16 June، 2022
PH.D Dissertation on “Parallel Implementation of Image Fusion Using Heterogeneous Computing”
A PH.D dissertation was discussed in Department of Computer Engineering / College of Engineering at University of Mosul entitled “Parallel Implementation of Image Fusion Using Heterogeneous Computing” submitted by (Ula Tarik Salim) on Tuseday, June 14, 2022.The dissertation dealt with the concept of image fusion combined with U-Net networks is adopted to segment the cardiac structure in MRI.
To enhance accuracy, the principle of spatial fusion is applied to adjacent image slices. Spatial fusion is an easy new variant of image fusion based on combining the advantages of the early and late fusion. Several extracted features from the adjacent inter-slices are fused by applying the traditional and deep learning methods at both the encoder-decoder segmentation units. This approach enhances the spatial multi-scale information gathering.

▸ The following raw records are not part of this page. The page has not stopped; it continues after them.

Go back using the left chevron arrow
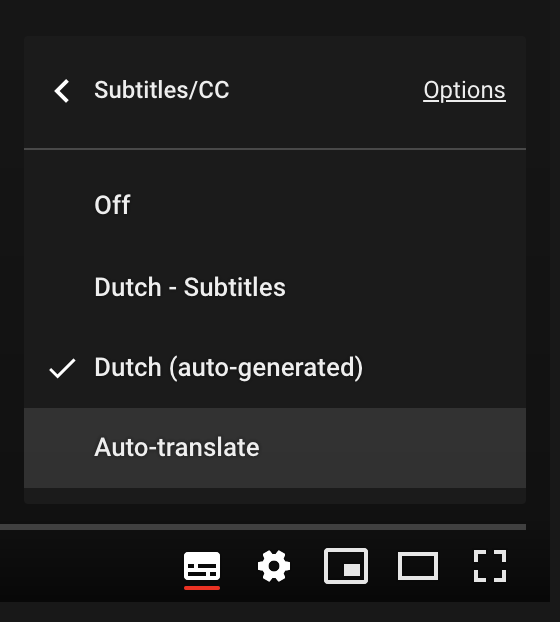 click(x=62, y=91)
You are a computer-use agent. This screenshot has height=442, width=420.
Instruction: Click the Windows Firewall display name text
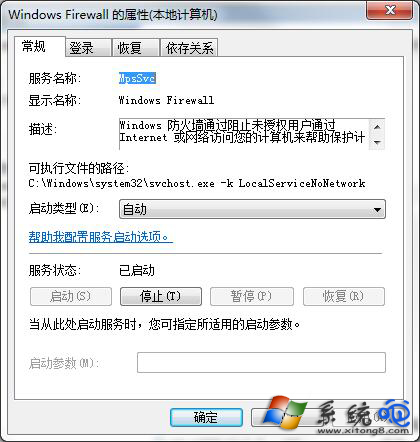166,100
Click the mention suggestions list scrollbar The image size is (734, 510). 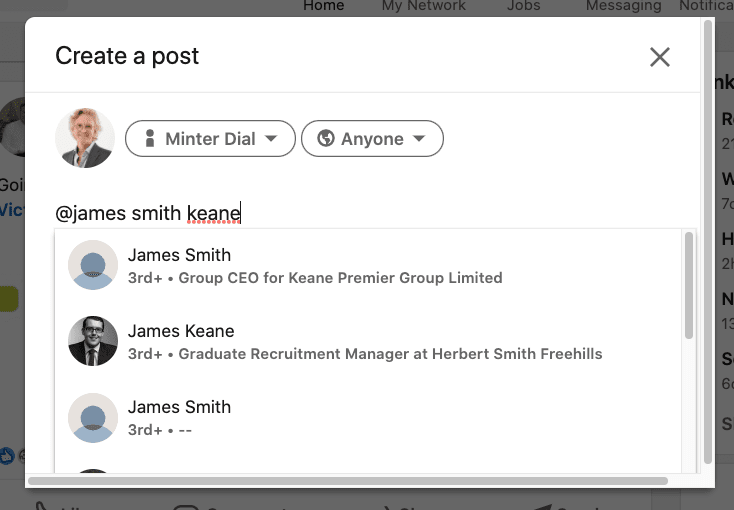pyautogui.click(x=688, y=287)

To accelerate the implementation and optimize the memory limitation, parallel software systolic array execution model (SSAM) is used for performing the convolution. It is built over the GPU with CUDA architecture using CUDA warp, register files, and shuffle instruction. This achieved an efficient data access and threads communication with low latency.
All proposed networks are developed in Python (version 3.8) by using TensorFlow (version 2.2.0) and Keras (version 2.2.0) frameworks. CUDA 10.1.243 and cuDNN7.6.5 are used as driver and accelerator library. PYCUDA is used for executing the networks with systolic convolution. The training and testing phases are implemented on a machine with a 2.9 GHz Intel(R) i7 CPU of 8 cores, 16 GB RAM, 256 GB SSD as hard disk, and integrated with a 1.68 GHz RTX 2060 super graphic card of 2176 cores with 8 GB GPU memory.
All proposed networks are evaluated on the public Automated Cardiac Diagnosis Challenge dataset by using fivefold cross validation. The Lightweight Fusion U-Net (LWFU-Net) is the appropriate network proposed for balancing accuracy and model complexity. Whereas LWFU-Net outperformed both U-Net and Lightweight U-Net (LWU-Net) built using single path.
LWFU-Net exhibited a performance with a mean dice similarity scores of 0.9435 left ventricular cavity, 0.885 right ventricular cavity, and 0.886 left ventricular myocardium over 128×128 image subtest. In addition, the results show that LWFU-Net has an acceptable usage of 51 MB (weight memory), 13.27M (trainable parameters), and 8.89 GFLOPs. It achieved a speedup of 6.5 for the training phase, and approximately 1.2 and 2 to test images using CuDNN and systolic software, respectively.